:: EXTRACTED INFORMATION
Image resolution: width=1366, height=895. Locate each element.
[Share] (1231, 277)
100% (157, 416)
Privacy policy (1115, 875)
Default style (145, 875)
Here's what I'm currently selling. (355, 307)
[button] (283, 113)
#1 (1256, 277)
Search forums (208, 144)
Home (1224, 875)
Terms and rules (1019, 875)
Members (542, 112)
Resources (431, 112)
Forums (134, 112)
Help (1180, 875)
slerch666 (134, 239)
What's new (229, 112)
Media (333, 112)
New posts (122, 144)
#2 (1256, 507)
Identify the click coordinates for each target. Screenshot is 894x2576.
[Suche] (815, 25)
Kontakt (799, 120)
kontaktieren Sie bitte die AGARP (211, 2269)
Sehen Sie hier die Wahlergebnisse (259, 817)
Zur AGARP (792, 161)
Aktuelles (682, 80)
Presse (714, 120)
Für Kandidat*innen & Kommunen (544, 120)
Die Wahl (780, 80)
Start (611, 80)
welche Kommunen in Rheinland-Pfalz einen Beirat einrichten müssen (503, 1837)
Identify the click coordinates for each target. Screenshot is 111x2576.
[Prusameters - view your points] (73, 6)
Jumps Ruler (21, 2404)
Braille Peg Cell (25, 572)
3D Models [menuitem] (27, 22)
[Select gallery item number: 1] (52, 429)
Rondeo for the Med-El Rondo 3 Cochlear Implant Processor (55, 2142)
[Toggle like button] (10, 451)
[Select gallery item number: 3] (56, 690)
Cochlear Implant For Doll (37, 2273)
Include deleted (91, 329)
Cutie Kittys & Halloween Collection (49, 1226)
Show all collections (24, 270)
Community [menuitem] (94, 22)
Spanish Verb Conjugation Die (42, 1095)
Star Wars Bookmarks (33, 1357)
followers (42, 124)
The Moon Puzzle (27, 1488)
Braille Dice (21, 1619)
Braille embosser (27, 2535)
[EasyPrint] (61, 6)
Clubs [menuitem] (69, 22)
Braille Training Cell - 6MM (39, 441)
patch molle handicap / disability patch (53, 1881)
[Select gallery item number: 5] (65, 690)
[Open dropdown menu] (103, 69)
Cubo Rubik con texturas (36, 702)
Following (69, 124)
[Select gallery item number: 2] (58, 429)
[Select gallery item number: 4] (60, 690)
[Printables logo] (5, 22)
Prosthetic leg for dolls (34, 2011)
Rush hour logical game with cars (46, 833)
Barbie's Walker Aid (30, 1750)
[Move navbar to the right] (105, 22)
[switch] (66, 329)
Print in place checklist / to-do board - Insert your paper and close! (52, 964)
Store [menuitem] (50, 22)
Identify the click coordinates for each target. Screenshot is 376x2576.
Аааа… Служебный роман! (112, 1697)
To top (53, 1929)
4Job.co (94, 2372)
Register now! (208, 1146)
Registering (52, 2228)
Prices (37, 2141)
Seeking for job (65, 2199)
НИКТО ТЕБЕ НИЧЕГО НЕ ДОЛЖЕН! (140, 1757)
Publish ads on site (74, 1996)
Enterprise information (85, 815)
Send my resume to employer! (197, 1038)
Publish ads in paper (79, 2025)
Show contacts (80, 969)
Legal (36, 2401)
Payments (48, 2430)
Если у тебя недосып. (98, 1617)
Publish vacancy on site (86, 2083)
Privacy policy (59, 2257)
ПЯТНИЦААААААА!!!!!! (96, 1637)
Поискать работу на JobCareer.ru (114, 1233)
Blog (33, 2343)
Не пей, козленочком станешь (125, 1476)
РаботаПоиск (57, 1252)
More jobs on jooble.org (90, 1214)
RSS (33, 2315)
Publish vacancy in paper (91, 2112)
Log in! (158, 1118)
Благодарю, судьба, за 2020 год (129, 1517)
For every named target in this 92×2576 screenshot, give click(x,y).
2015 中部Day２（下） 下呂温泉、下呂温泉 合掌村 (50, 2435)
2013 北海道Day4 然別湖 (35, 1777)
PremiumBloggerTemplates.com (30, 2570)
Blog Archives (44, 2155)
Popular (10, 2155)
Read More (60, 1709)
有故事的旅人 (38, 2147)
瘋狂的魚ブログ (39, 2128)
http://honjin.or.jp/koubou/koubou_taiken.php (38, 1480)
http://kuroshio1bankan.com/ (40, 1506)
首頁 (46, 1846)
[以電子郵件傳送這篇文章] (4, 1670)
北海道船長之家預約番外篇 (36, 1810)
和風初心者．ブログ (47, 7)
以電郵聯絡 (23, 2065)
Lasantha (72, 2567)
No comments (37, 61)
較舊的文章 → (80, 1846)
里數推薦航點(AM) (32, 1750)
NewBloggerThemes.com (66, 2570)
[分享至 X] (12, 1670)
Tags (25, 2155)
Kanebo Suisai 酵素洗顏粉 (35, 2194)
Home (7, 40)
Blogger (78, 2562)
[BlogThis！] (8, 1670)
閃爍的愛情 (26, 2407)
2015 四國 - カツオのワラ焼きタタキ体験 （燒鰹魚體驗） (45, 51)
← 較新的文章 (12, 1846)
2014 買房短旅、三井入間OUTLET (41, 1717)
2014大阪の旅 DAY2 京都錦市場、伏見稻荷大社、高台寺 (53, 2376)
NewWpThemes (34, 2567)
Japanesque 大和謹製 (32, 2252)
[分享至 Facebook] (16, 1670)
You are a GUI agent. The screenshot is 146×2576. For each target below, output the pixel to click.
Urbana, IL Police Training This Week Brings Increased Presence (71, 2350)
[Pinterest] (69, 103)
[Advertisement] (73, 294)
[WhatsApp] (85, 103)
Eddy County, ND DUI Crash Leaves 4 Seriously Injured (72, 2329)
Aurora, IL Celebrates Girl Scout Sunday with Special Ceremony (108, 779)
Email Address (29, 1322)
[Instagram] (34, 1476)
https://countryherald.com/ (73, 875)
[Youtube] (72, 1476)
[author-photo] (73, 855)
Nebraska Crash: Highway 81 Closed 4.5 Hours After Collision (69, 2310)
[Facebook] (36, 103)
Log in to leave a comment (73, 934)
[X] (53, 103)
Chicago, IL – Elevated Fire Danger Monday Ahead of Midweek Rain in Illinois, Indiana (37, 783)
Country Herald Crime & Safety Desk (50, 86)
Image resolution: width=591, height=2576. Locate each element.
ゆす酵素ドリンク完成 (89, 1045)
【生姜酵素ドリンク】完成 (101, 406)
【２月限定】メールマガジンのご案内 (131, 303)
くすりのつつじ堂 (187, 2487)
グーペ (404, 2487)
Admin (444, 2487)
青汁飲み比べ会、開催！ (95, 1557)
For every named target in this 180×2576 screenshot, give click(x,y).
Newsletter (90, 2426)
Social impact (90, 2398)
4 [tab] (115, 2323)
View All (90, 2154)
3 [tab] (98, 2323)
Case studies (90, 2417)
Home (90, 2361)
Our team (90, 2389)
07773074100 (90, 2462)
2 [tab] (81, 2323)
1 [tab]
::::
EXERCISE DETAILS: Word for word, repeat every line of the data.

EXERCISE OUTPUT:
Image resolution: width=1366, height=895. Locate each element.
[Share] (1231, 277)
100% (157, 416)
Privacy policy (1115, 875)
Default style (145, 875)
Here's what I'm currently selling. (355, 307)
[button] (283, 113)
#1 (1256, 277)
Search forums (208, 144)
Home (1224, 875)
Terms and rules (1019, 875)
Members (542, 112)
Resources (431, 112)
Forums (134, 112)
Help (1180, 875)
slerch666 (134, 239)
What's new (229, 112)
Media (333, 112)
New posts (122, 144)
#2 (1256, 507)
Identify the click coordinates for each target. Screenshot is 894x2576.
[Suche] (815, 25)
Kontakt (799, 120)
kontaktieren Sie bitte die AGARP (211, 2269)
Sehen Sie hier die Wahlergebnisse (259, 817)
Zur AGARP (792, 161)
Aktuelles (682, 80)
Presse (714, 120)
Für Kandidat*innen & Kommunen (544, 120)
Die Wahl (780, 80)
Start (611, 80)
welche Kommunen in Rheinland-Pfalz einen Beirat einrichten müssen (503, 1837)
Identify the click coordinates for each target. Screenshot is 111x2576.
[Prusameters - view your points] (73, 6)
Jumps Ruler (21, 2404)
Braille Peg Cell (25, 572)
3D Models [menuitem] (27, 22)
[Select gallery item number: 1] (52, 429)
Rondeo for the Med-El Rondo 3 Cochlear Implant Processor (55, 2142)
[Toggle like button] (10, 451)
[Select gallery item number: 3] (56, 690)
Cochlear Implant For Doll (37, 2273)
Include deleted (91, 329)
Cutie Kittys & Halloween Collection (49, 1226)
Show all collections (24, 270)
Community [menuitem] (94, 22)
Spanish Verb Conjugation Die (42, 1095)
Star Wars Bookmarks (33, 1357)
followers (42, 124)
The Moon Puzzle (27, 1488)
Braille Dice (21, 1619)
Braille embosser (27, 2535)
[EasyPrint] (61, 6)
Clubs [menuitem] (69, 22)
Braille Training Cell - 6MM (39, 441)
patch molle handicap / disability patch (53, 1881)
[Select gallery item number: 5] (65, 690)
[Open dropdown menu] (103, 69)
Cubo Rubik con texturas (36, 702)
Following (69, 124)
[Select gallery item number: 2] (58, 429)
[Select gallery item number: 4] (60, 690)
[Printables logo] (5, 22)
Prosthetic leg for dolls (34, 2011)
Rush hour logical game with cars (46, 833)
Barbie's Walker Aid (30, 1750)
[Move navbar to the right] (105, 22)
[switch] (66, 329)
Print in place checklist / to-do board - Insert your paper and close! (52, 964)
Store [menuitem] (50, 22)
Identify the click coordinates for each target. Screenshot is 376x2576.
Аааа… Служебный роман! (112, 1697)
To top (53, 1929)
4Job.co (94, 2372)
Register now! (208, 1146)
Registering (52, 2228)
Prices (37, 2141)
Seeking for job (65, 2199)
НИКТО ТЕБЕ НИЧЕГО НЕ ДОЛЖЕН! (140, 1757)
Publish ads on site (74, 1996)
Enterprise information (85, 815)
Send my resume to employer! (197, 1038)
Publish ads in paper (79, 2025)
Show contacts (80, 969)
Legal (36, 2401)
Payments (48, 2430)
Если у тебя недосып. (98, 1617)
Publish vacancy on site (86, 2083)
Privacy policy (59, 2257)
ПЯТНИЦААААААА!!!!!! (96, 1637)
Поискать работу на JobCareer.ru (114, 1233)
Blog (33, 2343)
Не пей, козленочком станешь (125, 1476)
РаботаПоиск (57, 1252)
More jobs on jooble.org (90, 1214)
RSS (33, 2315)
Publish vacancy in paper (91, 2112)
Log in! (158, 1118)
Благодарю, судьба, за 2020 год (129, 1517)
For every named target in this 92×2576 screenshot, give click(x,y).
2015 中部Day２（下） 下呂温泉、下呂温泉 合掌村 (50, 2435)
2013 北海道Day4 然別湖 (35, 1777)
PremiumBloggerTemplates.com (30, 2570)
Blog Archives (44, 2155)
Popular (10, 2155)
Read More (60, 1709)
有故事的旅人 (38, 2147)
瘋狂的魚ブログ (39, 2128)
http://honjin.or.jp/koubou/koubou_taiken.php (38, 1480)
http://kuroshio1bankan.com/ (40, 1506)
首頁 (46, 1846)
[以電子郵件傳送這篇文章] (4, 1670)
北海道船長之家預約番外篇 (36, 1810)
和風初心者．ブログ (47, 7)
以電郵聯絡 (23, 2065)
Lasantha (72, 2567)
No comments (37, 61)
較舊的文章 → (80, 1846)
里數推薦航點(AM) (32, 1750)
NewBloggerThemes.com (66, 2570)
[分享至 X] (12, 1670)
Tags (25, 2155)
Kanebo Suisai 酵素洗顏粉 (35, 2194)
Home (7, 40)
Blogger (78, 2562)
[BlogThis！] (8, 1670)
閃爍的愛情 (26, 2407)
2015 四國 - カツオのワラ焼きタタキ体験 （燒鰹魚體驗） (45, 51)
← 較新的文章 (12, 1846)
2014 買房短旅、三井入間OUTLET (41, 1717)
2014大阪の旅 DAY2 京都錦市場、伏見稻荷大社、高台寺 (53, 2376)
NewWpThemes (34, 2567)
Japanesque 大和謹製 (32, 2252)
[分享至 Facebook] (16, 1670)
You are a GUI agent. The screenshot is 146×2576. For each target below, output the pixel to click.
Urbana, IL Police Training This Week Brings Increased Presence (71, 2350)
[Pinterest] (69, 103)
[Advertisement] (73, 294)
[WhatsApp] (85, 103)
Eddy County, ND DUI Crash Leaves 4 Seriously Injured (72, 2329)
Aurora, IL Celebrates Girl Scout Sunday with Special Ceremony (108, 779)
Email Address (29, 1322)
[Instagram] (34, 1476)
https://countryherald.com/ (73, 875)
[Youtube] (72, 1476)
[author-photo] (73, 855)
Nebraska Crash: Highway 81 Closed 4.5 Hours After Collision (69, 2310)
[Facebook] (36, 103)
Log in to leave a comment (73, 934)
[X] (53, 103)
Chicago, IL – Elevated Fire Danger Monday Ahead of Midweek Rain in Illinois, Indiana (37, 783)
Country Herald Crime & Safety Desk (50, 86)
Image resolution: width=591, height=2576. Locate each element.
ゆす酵素ドリンク完成 (89, 1045)
【生姜酵素ドリンク】完成 (101, 406)
【２月限定】メールマガジンのご案内 (131, 303)
くすりのつつじ堂 (187, 2487)
グーペ (404, 2487)
Admin (444, 2487)
青汁飲み比べ会、開催！ (95, 1557)
For every named target in this 180×2576 screenshot, give click(x,y).
Newsletter (90, 2426)
Social impact (90, 2398)
4 [tab] (115, 2323)
View All (90, 2154)
3 [tab] (98, 2323)
Case studies (90, 2417)
Home (90, 2361)
Our team (90, 2389)
07773074100 (90, 2462)
2 [tab] (81, 2323)
1 [tab]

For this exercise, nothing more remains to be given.